Top of TEXT SEGMENT
The three-chamber social interaction test is a newer variation of the one-chamber social interaction test that evaluates anxiety. It was designed to measure social affiliation, social memory, and preference for social novelty in rodents. This task has relevance to human disorders that are characterized by poor social interaction, for example autism spectrum disorders, schizophrenia, and bipolar disorder.
Jamain and colleagues (2008) used the three-chamber test to evaluate a genetically modified mouse model of autism. Autism is a neurodevelopmental disorder with high heritability, prompting major international efforts to identify candidate genes. Determining those genes would help to evaluate gene–environment interactions in the etiology of the disorder and provide a target for effective treatments. Since there are no identifiable biological markers for autism spectrum disorders, diagnosis is based solely on behavioral criteria. Since one core symptom cluster includes deficits in social interaction and reciprocal social communication, the social interaction test seemed to be an appropriate means to validate the animal model. Rodents are the natural choice of subjects because by nature they are sociable and will interact with and actively investigate a conspecific (an animal of the same species).
Numerous candidate genes have been implicated in autism, many of which regulate the formation and maturation of synapses. A good way to evaluate a gene’s importance is to create mice with selective mutations of the genome (described later in this chapter) and evaluate their behaviors, which in this case should resemble the symptoms of autism. The gene that Jamain and colleagues eliminated is Nlgn4. Its elimination produces neuroligin 4–deficient mice, called Nlgn4-knockout mice. Mutation in this gene in humans, NLGN4, is associated with autistic symptoms. Expression of NLGN4 is lowest prenatally and gradually increases until 3 weeks postnatally, a time that coincides with completed synapse formation. The Nlgn4-knockout mice and wild-type control mice were studied with a battery of behavioral measures, including the three-chamber social interaction test.
The task required a three-chamber box with retractable doors. The test mouse was first acclimated to the test box that was empty except for a wire mesh containment cage in each of the side chambers (Figure 1). For the social affiliation portion of the task, a novel mouse (stranger 1) was placed inside one of the wire containment cages, and the test mouse had access to the three chambers for 10 minutes. The spacing of the wire bars of the containment cages allowed olfactory, auditory, visual, and limited tactile interaction but prevented aggressive or sexual contact. The test mouse behavior was observed and scored for the duration and number of contacts, time spent in each chamber, and number of entries into each compartment, as well as other behaviors such as walking and grooming.
In Figure 2B, the wild-type mice spent more time in the chamber with stranger 1, whereas the Nlgn4-knockout mice spent equal time in both chambers. The wild-type mice had more interactions with stranger 1 than with the empty cage, as shown in Figure 2C. In contrast the Nlgn4-knockout mice showed no preference for spending time in the compartment with stranger 1 or interacting with it.
Bottom of TEXT SEGMENT
Top of SOURCE DATA
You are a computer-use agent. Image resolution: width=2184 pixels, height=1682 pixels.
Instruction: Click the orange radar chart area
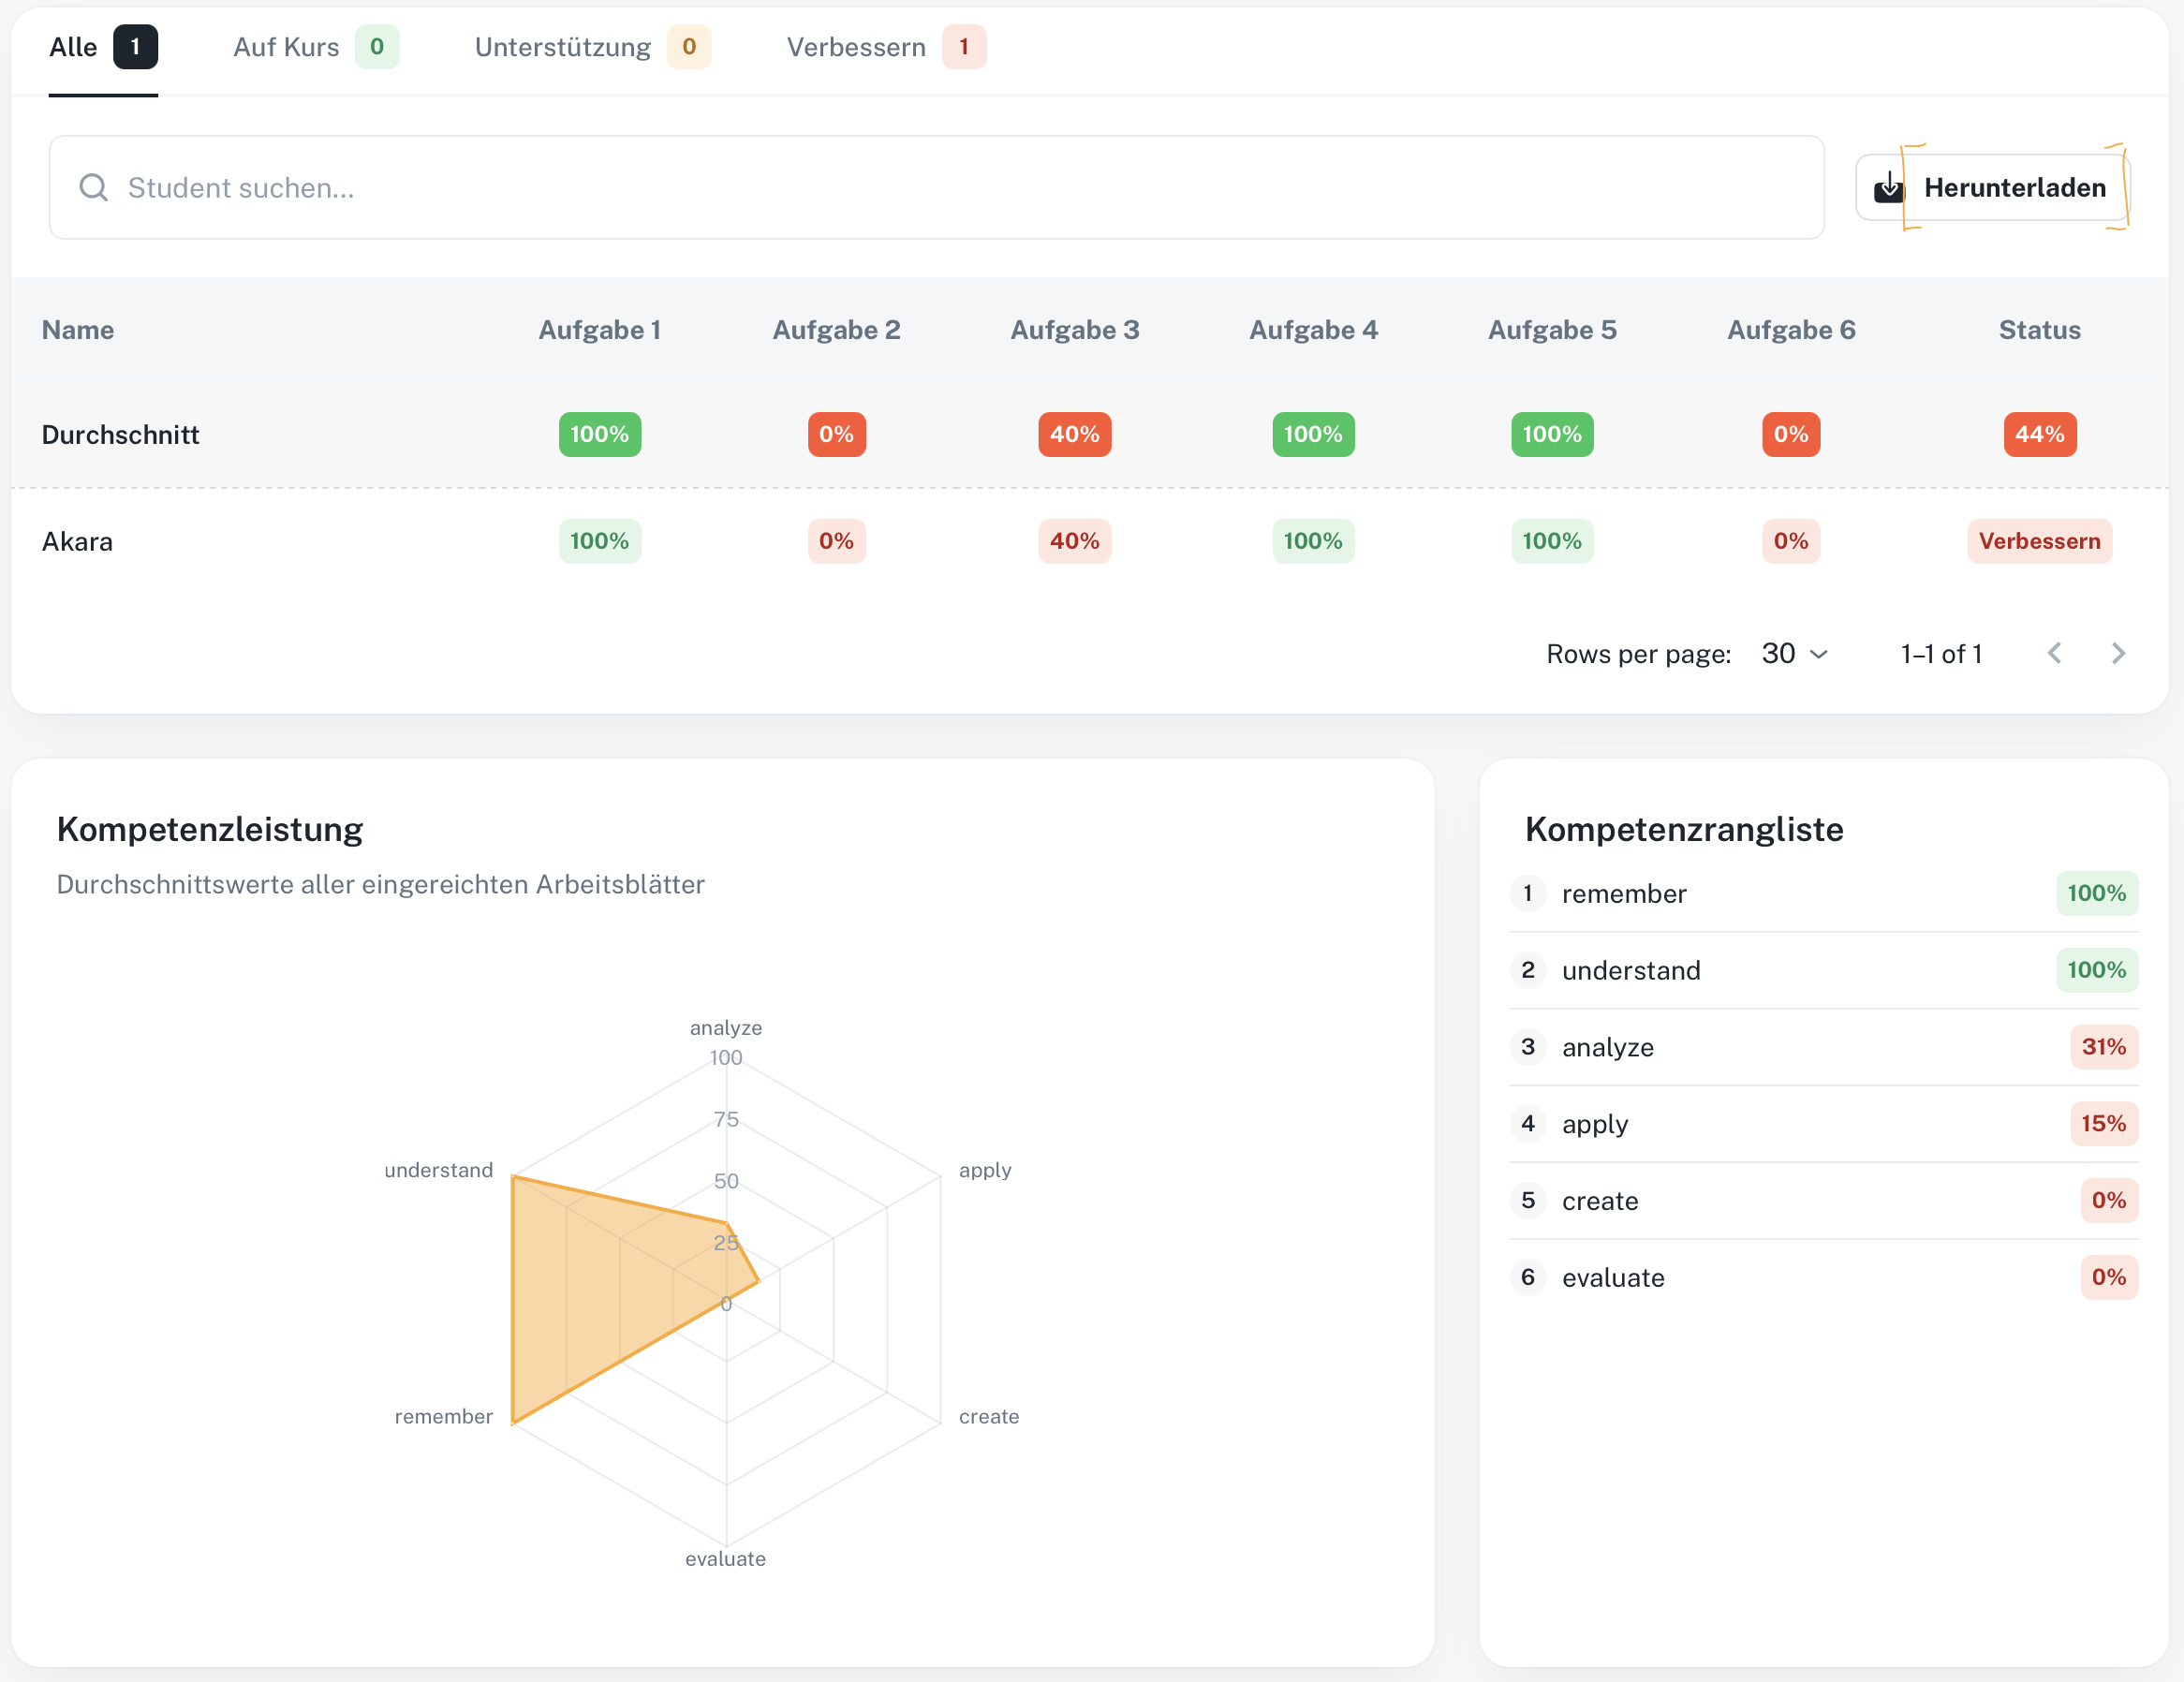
Bottom of SOURCE DATA
_PROBLEM REQUIREMENTS_: Rewrite everything in the three-chamber test passage from "In Figure 2B, the" down to "interacting with it.", changing "wild-type mice" to "control mice" throughout. The material stands apart from the three-chamber test passage.

_OUTPUT OF THE EXERCISE_:
In Figure 2B, the control mice spent more time in the chamber with stranger 1, whereas the Nlgn4-knockout mice spent equal time in both chambers. The control mice had more interactions with stranger 1 than with the empty cage, as shown in Figure 2C. In contrast the Nlgn4-knockout mice showed no preference for spending time in the compartment with stranger 1 or interacting with it.